WHAT TO WORK ON:
Please render the data in the stretch from the line containing "You are a computer-use agent. Viewport: 600px" through the line containing "Image resolution: width=552" as a two-column CSV with the header instruction,answer and one row for each thing to do paired with its answer. Put each value in a single quoted field, with line breaks replaced by spaces.
- - - -
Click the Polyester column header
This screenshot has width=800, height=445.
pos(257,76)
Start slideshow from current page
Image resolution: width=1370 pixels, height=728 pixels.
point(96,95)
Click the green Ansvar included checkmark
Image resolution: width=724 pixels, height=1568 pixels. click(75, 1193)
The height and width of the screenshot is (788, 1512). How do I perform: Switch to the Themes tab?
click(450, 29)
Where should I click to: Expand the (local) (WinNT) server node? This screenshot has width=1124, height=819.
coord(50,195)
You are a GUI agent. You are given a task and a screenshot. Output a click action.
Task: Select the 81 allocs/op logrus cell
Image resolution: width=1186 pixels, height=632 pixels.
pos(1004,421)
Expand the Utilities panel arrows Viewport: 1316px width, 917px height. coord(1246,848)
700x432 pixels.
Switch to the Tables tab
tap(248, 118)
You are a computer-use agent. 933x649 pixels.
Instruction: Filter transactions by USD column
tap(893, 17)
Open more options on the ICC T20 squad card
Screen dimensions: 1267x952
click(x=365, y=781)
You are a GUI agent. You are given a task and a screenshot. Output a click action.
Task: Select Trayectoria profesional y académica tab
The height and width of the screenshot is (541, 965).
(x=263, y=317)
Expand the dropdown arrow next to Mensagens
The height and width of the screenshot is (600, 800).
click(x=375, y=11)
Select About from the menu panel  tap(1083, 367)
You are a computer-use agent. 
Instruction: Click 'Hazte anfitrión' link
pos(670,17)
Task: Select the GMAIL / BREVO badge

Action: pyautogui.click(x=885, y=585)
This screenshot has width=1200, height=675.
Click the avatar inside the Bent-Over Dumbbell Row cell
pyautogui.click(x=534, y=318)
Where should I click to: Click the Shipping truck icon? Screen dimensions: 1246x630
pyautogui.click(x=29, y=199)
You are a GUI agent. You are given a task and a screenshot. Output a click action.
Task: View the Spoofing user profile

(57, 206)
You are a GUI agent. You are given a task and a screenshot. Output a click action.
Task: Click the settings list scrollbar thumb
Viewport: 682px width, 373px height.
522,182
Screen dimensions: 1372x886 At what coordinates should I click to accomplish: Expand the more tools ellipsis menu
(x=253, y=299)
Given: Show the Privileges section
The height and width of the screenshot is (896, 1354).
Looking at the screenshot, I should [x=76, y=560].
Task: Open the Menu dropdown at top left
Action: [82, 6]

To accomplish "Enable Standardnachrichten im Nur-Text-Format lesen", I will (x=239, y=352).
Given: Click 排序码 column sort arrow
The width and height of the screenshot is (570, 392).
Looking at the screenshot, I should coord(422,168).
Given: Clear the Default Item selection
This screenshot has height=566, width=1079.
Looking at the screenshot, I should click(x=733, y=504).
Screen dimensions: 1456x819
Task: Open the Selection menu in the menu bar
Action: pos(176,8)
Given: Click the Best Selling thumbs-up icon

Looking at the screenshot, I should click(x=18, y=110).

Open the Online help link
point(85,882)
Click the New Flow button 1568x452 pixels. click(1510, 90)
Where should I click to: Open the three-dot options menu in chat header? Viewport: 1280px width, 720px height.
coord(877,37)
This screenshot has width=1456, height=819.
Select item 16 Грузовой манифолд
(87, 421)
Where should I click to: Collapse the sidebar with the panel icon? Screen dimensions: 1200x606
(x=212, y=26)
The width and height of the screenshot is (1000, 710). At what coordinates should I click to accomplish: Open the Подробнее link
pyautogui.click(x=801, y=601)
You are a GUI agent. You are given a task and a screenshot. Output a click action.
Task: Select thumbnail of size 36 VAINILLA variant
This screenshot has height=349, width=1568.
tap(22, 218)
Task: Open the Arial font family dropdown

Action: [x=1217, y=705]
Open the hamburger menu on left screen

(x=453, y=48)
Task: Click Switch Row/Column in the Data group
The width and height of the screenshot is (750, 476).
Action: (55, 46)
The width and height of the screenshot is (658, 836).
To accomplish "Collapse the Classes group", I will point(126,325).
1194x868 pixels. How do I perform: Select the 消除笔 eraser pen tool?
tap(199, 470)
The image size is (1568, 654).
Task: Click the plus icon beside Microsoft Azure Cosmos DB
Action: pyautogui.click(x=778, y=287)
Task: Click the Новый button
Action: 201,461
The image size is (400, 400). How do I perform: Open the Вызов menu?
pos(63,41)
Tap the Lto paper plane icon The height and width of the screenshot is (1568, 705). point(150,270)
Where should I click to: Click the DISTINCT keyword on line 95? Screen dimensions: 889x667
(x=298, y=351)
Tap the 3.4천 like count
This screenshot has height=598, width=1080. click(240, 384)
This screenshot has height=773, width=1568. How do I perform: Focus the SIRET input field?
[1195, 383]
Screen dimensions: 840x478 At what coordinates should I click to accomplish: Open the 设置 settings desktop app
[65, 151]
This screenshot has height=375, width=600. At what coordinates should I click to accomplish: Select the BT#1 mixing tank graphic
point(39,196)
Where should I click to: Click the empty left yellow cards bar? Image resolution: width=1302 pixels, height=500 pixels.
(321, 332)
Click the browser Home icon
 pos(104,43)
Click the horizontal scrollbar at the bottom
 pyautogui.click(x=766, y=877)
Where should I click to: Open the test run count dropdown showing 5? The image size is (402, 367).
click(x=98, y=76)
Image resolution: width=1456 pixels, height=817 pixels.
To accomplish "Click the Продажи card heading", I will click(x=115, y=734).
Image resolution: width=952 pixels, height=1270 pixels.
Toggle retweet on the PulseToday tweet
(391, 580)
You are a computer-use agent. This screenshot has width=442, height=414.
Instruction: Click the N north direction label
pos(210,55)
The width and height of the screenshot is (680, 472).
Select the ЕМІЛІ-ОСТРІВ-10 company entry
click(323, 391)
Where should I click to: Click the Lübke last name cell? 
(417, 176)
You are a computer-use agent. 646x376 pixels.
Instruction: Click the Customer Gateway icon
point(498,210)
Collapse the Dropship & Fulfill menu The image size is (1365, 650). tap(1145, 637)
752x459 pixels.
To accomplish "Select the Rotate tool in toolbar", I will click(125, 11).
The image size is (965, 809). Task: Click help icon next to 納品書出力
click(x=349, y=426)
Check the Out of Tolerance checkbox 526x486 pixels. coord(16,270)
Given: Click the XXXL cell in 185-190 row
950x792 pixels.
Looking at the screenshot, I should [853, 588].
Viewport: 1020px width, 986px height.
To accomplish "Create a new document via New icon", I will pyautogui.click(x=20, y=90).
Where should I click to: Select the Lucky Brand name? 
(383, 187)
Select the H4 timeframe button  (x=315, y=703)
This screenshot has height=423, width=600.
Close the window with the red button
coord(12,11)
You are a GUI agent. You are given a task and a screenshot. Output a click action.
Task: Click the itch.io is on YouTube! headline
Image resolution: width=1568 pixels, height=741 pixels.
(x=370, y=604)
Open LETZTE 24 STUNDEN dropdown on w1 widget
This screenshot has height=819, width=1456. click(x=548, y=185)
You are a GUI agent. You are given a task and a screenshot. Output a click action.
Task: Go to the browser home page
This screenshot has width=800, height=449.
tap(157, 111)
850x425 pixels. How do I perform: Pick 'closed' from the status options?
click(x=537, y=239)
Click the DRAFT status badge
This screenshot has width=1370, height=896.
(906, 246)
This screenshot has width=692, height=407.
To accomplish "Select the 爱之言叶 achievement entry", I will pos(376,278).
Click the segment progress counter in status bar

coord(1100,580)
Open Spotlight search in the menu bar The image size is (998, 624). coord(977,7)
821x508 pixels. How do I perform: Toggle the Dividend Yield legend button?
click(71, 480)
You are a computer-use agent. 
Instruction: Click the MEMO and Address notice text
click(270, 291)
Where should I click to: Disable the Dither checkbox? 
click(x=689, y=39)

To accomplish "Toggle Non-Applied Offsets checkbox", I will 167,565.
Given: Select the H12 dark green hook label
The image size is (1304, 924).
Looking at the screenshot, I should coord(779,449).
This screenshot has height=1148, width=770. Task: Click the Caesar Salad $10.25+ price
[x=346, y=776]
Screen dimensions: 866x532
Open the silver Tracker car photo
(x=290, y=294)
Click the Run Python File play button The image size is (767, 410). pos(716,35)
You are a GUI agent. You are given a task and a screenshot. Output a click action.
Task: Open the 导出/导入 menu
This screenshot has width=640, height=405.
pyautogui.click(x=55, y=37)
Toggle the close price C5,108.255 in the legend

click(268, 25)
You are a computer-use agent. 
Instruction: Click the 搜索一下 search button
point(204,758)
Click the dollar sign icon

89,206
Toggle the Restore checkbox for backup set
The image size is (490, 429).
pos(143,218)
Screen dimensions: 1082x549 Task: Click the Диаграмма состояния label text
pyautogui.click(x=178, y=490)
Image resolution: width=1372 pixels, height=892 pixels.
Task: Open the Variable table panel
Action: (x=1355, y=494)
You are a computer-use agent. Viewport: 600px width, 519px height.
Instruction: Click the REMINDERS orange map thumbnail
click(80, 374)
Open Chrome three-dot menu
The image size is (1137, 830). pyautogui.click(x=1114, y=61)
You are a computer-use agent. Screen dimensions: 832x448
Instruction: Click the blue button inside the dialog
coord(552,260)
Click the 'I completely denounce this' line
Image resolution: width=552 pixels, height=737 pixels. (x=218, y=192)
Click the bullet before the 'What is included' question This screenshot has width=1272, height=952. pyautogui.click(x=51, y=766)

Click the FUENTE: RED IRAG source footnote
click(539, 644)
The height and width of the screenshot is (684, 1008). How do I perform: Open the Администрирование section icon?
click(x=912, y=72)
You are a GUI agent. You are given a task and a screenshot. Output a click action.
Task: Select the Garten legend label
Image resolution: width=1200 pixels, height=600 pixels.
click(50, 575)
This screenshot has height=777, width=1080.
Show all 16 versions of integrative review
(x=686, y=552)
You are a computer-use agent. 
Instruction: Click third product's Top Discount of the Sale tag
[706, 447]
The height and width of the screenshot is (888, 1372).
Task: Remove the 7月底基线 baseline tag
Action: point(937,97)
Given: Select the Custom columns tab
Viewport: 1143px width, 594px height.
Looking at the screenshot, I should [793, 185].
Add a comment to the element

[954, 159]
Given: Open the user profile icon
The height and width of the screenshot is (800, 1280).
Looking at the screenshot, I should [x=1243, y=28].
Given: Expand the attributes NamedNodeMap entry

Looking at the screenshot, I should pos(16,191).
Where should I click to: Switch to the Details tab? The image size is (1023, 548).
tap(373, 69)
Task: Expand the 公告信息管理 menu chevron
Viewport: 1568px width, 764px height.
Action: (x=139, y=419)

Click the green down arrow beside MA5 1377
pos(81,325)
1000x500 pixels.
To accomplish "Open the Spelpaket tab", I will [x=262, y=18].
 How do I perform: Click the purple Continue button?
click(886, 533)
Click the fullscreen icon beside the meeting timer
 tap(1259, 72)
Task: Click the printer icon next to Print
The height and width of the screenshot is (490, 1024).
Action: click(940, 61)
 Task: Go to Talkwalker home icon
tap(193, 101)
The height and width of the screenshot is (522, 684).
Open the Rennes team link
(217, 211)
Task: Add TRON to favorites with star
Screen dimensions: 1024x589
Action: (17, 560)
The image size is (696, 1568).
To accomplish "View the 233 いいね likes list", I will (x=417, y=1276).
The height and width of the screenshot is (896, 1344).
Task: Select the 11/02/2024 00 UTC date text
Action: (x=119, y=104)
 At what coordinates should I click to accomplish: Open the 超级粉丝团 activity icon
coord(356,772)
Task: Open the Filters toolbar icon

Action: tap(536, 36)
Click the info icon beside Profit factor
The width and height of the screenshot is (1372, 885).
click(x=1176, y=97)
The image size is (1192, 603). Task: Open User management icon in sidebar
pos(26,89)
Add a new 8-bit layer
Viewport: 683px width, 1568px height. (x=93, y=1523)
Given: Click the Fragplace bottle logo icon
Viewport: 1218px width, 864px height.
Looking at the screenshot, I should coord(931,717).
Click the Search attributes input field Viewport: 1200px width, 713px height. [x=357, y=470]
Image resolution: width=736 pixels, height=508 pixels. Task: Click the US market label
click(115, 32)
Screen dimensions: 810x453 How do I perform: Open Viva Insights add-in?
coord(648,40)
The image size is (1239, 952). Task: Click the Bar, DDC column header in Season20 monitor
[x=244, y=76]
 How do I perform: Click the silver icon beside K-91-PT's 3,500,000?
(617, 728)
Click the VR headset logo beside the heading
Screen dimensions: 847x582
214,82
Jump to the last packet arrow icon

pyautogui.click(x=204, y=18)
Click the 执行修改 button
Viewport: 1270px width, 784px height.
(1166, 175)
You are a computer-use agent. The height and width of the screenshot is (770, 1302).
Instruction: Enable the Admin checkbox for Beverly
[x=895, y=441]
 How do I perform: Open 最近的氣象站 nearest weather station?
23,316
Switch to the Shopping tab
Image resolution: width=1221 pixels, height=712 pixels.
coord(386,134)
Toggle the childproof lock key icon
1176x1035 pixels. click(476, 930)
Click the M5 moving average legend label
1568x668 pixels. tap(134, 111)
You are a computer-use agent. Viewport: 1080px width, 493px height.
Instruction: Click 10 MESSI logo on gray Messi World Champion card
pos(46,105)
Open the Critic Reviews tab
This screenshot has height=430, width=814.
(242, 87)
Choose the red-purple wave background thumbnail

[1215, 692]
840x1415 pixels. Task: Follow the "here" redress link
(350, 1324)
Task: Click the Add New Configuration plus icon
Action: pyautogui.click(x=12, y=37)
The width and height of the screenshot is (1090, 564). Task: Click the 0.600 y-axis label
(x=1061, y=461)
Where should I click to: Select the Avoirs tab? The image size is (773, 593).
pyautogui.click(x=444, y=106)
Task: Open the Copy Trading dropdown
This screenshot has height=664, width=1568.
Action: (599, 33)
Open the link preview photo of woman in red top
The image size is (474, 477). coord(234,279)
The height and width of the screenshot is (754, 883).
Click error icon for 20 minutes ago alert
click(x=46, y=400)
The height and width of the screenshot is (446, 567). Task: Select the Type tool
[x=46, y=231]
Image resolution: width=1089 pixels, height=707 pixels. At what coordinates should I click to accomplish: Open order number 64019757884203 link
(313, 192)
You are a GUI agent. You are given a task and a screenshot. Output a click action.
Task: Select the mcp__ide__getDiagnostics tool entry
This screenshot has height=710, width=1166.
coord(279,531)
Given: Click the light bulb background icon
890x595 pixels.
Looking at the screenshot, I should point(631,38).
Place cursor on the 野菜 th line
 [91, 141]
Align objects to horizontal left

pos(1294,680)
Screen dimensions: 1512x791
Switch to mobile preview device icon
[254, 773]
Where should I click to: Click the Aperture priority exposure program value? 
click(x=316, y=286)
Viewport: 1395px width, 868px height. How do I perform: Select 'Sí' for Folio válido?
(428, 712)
- - - -
RESPONSE TO THIS EXERCISE:
instruction,answer
"You are a computer-use agent. Viewport: 600px width, 519px height. Instruction: Click the REMINDERS orange map thumbnail","click(80, 374)"
"Open Chrome three-dot menu","The image size is (1137, 830). pyautogui.click(x=1114, y=61)"
"You are a computer-use agent. Screen dimensions: 832x448 Instruction: Click the blue button inside the dialog","coord(552,260)"
"Click the 'I completely denounce this' line","Image resolution: width=552 pixels, height=737 pixels. (x=218, y=192)"